Luc Chatel, ancien maire de Chaumont (2008-2013), ministre de l’Education nationale de 2010 à 2012 et Député de Haute-Marne, présidait encore il y a peu la communauté d’agglomération du pays chaumontais et continue de s’intéresser à son devenir. Elle comprend notamment Colombey-les-deux-églises et a dans ses compétences « Etude, construction, aménagement, entretien et gestion d’équipements sportifs, touristiques ou culturels d’intérêt communautaire ». (http://www.agglo-chaumont.fr ). S’il existe une volonté politique de construire cette salle, ne doutons pas que le projet puisse aller au bout…
Et volonté politique, il semble y avoir : Christine Guillemy, la maire de Chaumont, numéro 1 d’une liste sur laquelle l’ancien ministre figurait, a fixé 5 priorités pour son mandat, à l’occasion de l’élection municipale de mars dernier dont « le développement économique et l’emploi et faire de Chaumont une ville qui bouge ! » Son programme précise également qu’elle veut « des infrastructures répondant aux besoins du sport de haut niveau » (http://www.chaumontenmouvement.fr/site/notre-programme/) .

Pour reprendre l’exemple corse, l’objectif numéro 1 des élus lors de la construction de leur équipement était de « renforcer l’attractivité de son territoire en le dotant d’un équipement fonctionnel et modulable » (http://www.palatinu.fr/tout-savoir-sur-le-palatinu).

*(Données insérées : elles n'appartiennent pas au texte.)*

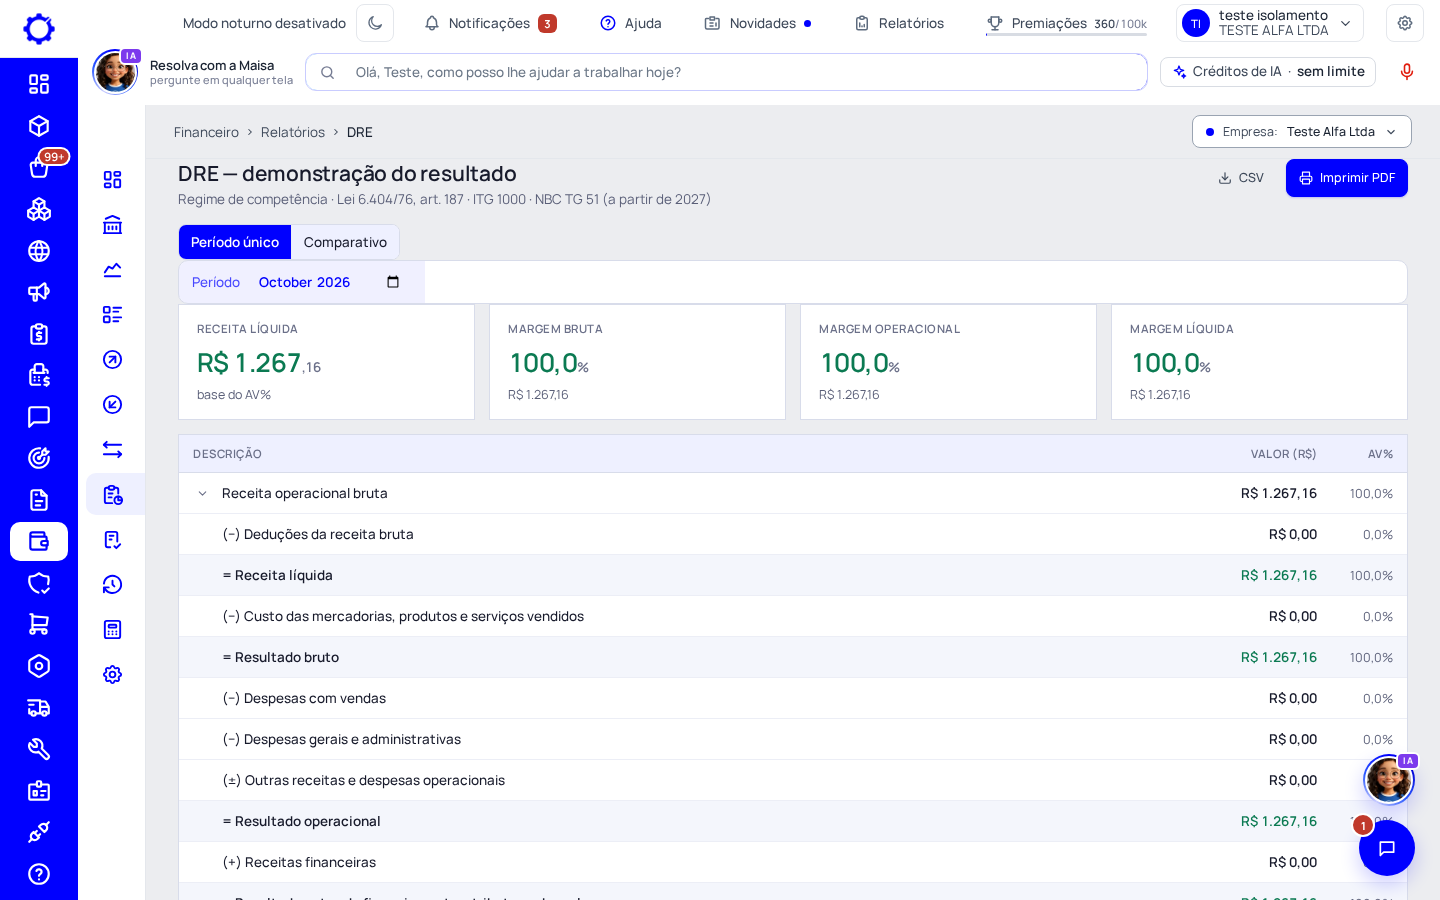Image resolution: width=1440 pixels, height=900 pixels.
Task: Select the Período único view
Action: coord(235,242)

Autre atout pour voir la salle se construire, le Chaumont VB 52 est le seul club du département à participer à un championnat professionnel d’un des 5 sports collectifs majeurs (Foot, rugby, basket, hand et volley). Cette indication est d’importance car en ces temps de diminution des dépenses publiques, focaliser les investissements sur ce qui marche et éviter le saupoudrage, pourraient inciter les élus locaux à vouloir accompagner moins de clubs professionnels.

Last but not least, le club existe depuis 50 ans, a passé 16 ans en Pro B et joue en Ligue A depuis 2 saisons. Aujourd’hui, il joue les en demi-finales de la ligue A de volley et pourrait participer l’an prochain à la Ligue des champions. Sans salle, il devrait jouer à Chalons en Champagne (175 km) ou à Dijon (100km), d’après L’Equipe.

Un club professionnel ambitieux, avec un long passé dans le haut niveau, un territoire sans aucun autre club professionnel, un département à redynamiser sur le plan économique (68° sur 96 en terme de PIB), des élus volontaires et d’envergure nationale, tous les ingrédients semblent réunis, non ?

Si le projet sportif rencontre l’ambition politique et territoriale et que la salle est en adéquation avec les besoins, la future salle de Chaumont sera un investissement d’avenir pour le territoire et le volley professionnel.